Les grands axes de la réforme ont été identifiés et partagés avec les partenaires sociaux
La réforme du Code du Travail repose sur une approche tripartite qui implique le Patronat et les centrales syndicales. Ces derniers, sous la direction du Ministère en charge du Travail, ont déjà validé le rapport d’évaluation de la législation du travail actuelle produit par des consultants. Un comité de pilotage comprenant les mêmes acteurs est présentement à pied d’œuvre pour examiner et adopter les pistes de réforme proposées par l’Administration du Travail. Une note d’orientation consensuelle définit le périmètre de la réforme autour des points suivants :
1. Modernisation et prise en compte du numérique
L’introduction et l’encadrement du télétravail ont fait l’objet d’un consensus de même que la dématérialisation et l’optimisation des procédures au niveau de l’administration du Travail : dépôt du contrat de travail, du bilan social et de la DASMO.
2. Liberté syndicale, dialogue social et négociation collective
Des discussions sont en cours concernant la révision des formalités liées au récépissé de reconnaissance syndicale, la réquisition, en cas de grève, une définition légale de la notion de différend collectif et la rationalisation des instances de dialogue social dans l’entreprise.
3. Sécurité de l’emploi
Pour mieux garantir la sécurité de l’emploi, il est envisagé la révision du dispositif juridique relatif aux travailleurs journaliers et saisonniers et temporaires, la modification du cadre juridique du CDD et le renforcement du cadre juridique du chômage technique.
4. Temps de Travail
La réforme porte aussi sur l’organisation du temps de travail à temps partiel, la révision des régimes dérogatoires au principe de 40h et l’adoption d’un dispositif juridique sur le repos compensateur, la réforme du système des équivalences.
5. Aspect genre et principes de non-discrimination au travail
Les textes récemment pris en faveur de la protection de la femme et de la non-discrimination seront consolidés dans la nouvelle législation du Travail, à savoir:
• la loi n°2022-02 du 14 avril 2022 complétant certaines dispositions de la loi n°97-17 du 1er décembre 1997 portant Code du Travail relatives à la protection de la femme en état de grossesse ;
• la loi n°2022-03 révisant et complétant certaines dispositions de la loi n°97-17 du 1er décembre 1997 portant Code du Travail relative à la non-discrimination au travail ;
• le décret n°2021-1469 du 03 novembre 201 relatif au travail des femmes enceintes.

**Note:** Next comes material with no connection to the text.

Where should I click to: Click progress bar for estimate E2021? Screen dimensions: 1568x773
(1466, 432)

6. Sécurité et santé au Travail
La sécurité et santé au travail occupera aussi une place importante pour renforcer la prévention des risques professionnels surtout après l’adoption par la 110ème session de la Conférence internationale du Travail d’une résolution intégrant un milieu de travail sûr et salubre parmi les principes et droits fondamentaux au travail.
7. Moyens de contrôle
Afin de préserver des conditions de travail décentes et lutter contre les abus, le renforcement des moyens juridiques d’intervention de l’Inspecteur du travail constitue aussi une priorité.
8. Rupture de la relation de travail
Le cadre juridique de la rupture de la relation de travailleur sera un domaine phare de la réforme. En effet, l’objectif est de réadapter la rupture du contrat de travail aux contingentes économiques et sociales actuelles. A ce propos il sera proposé le réaménagement des modalités de ruptures du CDD et le renforcement du dialogue social en cas de licenciement pour motif économique.

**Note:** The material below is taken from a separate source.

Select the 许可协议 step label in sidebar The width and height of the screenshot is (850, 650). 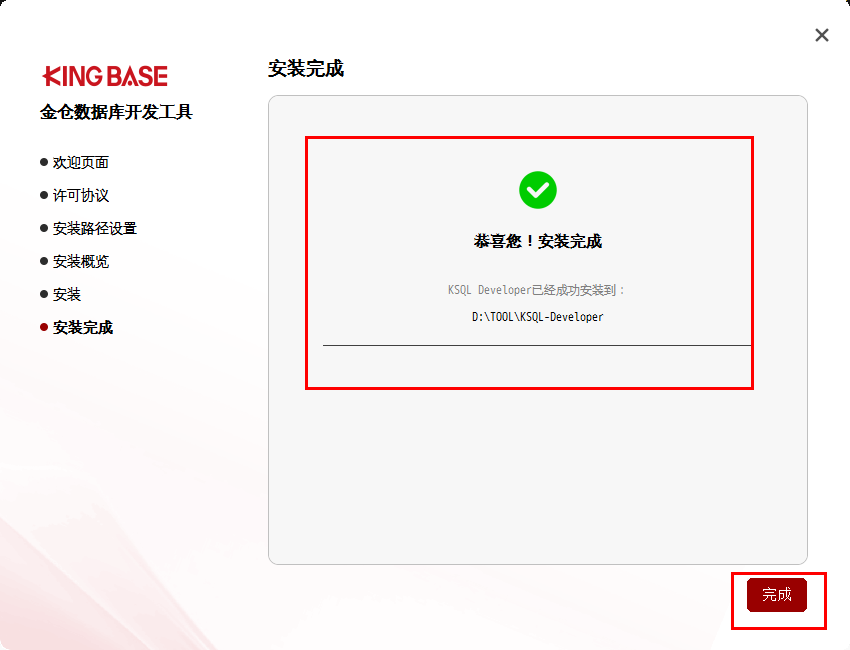pos(81,195)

9. Règlement des différends
L’objectif de la réforme sur ce point est de réviser le cadre juridique de règlement du différend collectif, en particulier par le renforcement des moyens juridiques de l’inspecteur du travail (amendes, saisine directe du président tribunal) afin de lui permettre d’obliger les parties à se conformer à la législation en cas de violation grave. Il est aussi proposé d’encadrer le pouvoir du juge dans la détermination des dommages et intérêts pour licenciement abusif.